● **Task description**:
Both the line with "Task: Click the pink mapping arrow icon" and the line with "You are a computer-use agent. The" in the records below must appear in the output, along with every line between them, exactly and with nothing added.

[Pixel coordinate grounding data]
Content starts
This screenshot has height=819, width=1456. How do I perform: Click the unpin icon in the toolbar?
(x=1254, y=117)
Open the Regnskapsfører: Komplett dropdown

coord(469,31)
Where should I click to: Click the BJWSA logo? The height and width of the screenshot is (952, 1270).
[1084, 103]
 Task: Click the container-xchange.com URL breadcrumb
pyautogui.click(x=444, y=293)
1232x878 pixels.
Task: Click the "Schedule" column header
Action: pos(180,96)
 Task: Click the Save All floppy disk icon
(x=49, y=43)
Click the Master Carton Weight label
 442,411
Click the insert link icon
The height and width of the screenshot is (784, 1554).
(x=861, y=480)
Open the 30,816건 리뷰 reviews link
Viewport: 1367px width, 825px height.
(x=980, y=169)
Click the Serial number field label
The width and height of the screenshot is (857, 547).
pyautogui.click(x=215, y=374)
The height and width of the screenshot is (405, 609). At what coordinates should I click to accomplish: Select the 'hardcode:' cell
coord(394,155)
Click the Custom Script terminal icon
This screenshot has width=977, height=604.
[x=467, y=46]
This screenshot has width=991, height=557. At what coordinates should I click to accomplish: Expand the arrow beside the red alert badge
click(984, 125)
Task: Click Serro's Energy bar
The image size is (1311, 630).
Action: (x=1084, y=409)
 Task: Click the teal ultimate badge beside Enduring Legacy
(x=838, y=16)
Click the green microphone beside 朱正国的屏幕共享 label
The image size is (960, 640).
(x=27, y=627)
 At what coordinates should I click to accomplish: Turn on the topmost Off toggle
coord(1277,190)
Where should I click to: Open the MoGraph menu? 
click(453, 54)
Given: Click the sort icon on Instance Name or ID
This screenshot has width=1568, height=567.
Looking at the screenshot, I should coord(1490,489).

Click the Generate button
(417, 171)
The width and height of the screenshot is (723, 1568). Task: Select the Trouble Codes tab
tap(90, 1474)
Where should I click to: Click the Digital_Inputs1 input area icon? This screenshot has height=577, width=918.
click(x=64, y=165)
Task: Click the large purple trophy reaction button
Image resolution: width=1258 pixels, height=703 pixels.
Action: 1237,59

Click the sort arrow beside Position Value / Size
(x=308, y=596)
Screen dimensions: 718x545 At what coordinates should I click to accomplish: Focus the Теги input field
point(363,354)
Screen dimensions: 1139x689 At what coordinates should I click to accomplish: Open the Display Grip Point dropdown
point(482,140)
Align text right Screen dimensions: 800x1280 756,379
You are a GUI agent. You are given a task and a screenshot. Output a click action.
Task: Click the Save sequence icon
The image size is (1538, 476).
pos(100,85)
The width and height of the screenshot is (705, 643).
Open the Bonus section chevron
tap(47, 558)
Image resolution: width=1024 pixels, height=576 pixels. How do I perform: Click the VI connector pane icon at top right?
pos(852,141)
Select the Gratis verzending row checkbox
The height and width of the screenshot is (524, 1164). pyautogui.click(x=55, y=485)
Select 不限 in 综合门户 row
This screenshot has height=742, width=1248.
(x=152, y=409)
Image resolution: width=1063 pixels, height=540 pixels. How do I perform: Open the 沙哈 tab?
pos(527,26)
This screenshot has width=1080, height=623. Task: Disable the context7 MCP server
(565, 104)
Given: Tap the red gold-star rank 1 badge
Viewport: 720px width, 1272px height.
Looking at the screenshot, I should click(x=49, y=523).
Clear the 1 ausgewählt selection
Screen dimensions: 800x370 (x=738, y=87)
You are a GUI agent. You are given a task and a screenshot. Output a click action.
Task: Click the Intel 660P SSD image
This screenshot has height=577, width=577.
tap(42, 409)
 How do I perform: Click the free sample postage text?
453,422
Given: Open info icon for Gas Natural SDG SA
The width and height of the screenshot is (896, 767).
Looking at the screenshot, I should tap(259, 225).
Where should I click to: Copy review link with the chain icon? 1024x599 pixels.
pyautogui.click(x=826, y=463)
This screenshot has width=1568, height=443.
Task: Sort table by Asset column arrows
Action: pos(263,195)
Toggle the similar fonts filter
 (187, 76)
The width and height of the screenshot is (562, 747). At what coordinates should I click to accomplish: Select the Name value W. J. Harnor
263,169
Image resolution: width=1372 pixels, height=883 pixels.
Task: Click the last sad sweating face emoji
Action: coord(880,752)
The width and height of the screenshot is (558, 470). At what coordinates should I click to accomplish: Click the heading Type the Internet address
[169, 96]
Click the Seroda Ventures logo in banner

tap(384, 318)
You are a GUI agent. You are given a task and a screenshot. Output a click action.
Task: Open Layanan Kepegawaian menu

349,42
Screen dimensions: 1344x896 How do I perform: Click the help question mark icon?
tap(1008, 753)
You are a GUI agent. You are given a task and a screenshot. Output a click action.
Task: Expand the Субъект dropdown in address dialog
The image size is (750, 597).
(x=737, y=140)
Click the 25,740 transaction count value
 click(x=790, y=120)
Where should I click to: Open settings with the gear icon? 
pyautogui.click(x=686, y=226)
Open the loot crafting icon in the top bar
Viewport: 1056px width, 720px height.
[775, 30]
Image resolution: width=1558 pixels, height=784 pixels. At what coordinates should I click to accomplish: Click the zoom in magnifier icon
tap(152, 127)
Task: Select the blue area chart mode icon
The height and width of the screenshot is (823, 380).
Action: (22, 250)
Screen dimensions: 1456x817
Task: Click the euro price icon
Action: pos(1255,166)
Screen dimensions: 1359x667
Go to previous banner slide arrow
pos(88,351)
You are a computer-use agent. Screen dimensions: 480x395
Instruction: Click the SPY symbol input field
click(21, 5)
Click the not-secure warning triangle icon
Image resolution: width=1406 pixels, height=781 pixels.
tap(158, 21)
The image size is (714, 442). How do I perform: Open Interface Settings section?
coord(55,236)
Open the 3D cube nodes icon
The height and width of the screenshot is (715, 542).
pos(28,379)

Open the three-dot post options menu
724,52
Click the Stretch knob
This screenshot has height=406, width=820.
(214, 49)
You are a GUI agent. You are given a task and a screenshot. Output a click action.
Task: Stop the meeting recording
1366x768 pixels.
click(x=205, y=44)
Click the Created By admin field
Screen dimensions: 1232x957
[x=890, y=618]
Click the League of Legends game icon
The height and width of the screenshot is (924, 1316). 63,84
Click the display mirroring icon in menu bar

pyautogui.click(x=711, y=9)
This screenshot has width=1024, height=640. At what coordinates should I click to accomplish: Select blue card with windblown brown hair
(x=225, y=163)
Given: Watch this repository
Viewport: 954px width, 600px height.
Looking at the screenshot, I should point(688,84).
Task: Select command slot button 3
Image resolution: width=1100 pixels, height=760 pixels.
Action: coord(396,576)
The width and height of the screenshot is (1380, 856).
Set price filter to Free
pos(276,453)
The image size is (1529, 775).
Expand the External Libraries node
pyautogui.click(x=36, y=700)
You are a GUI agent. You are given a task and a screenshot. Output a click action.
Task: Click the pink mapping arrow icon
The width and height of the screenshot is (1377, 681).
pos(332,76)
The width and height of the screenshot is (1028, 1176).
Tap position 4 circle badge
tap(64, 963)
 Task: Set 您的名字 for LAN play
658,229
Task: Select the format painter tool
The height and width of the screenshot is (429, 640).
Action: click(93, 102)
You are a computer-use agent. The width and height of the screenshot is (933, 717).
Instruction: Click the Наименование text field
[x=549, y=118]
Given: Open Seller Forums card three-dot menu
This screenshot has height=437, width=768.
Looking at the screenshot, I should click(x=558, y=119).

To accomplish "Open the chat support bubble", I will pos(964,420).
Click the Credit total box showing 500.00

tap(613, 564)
Content ends
● **Final answer**:
Task: Click the pink mapping arrow icon
The width and height of the screenshot is (1377, 681).
pos(332,76)
The width and height of the screenshot is (1028, 1176).
Tap position 4 circle badge
tap(64, 963)
 Task: Set 您的名字 for LAN play
658,229
Task: Select the format painter tool
The height and width of the screenshot is (429, 640).
Action: click(93, 102)
You are a computer-use agent. The width and height of the screenshot is (933, 717).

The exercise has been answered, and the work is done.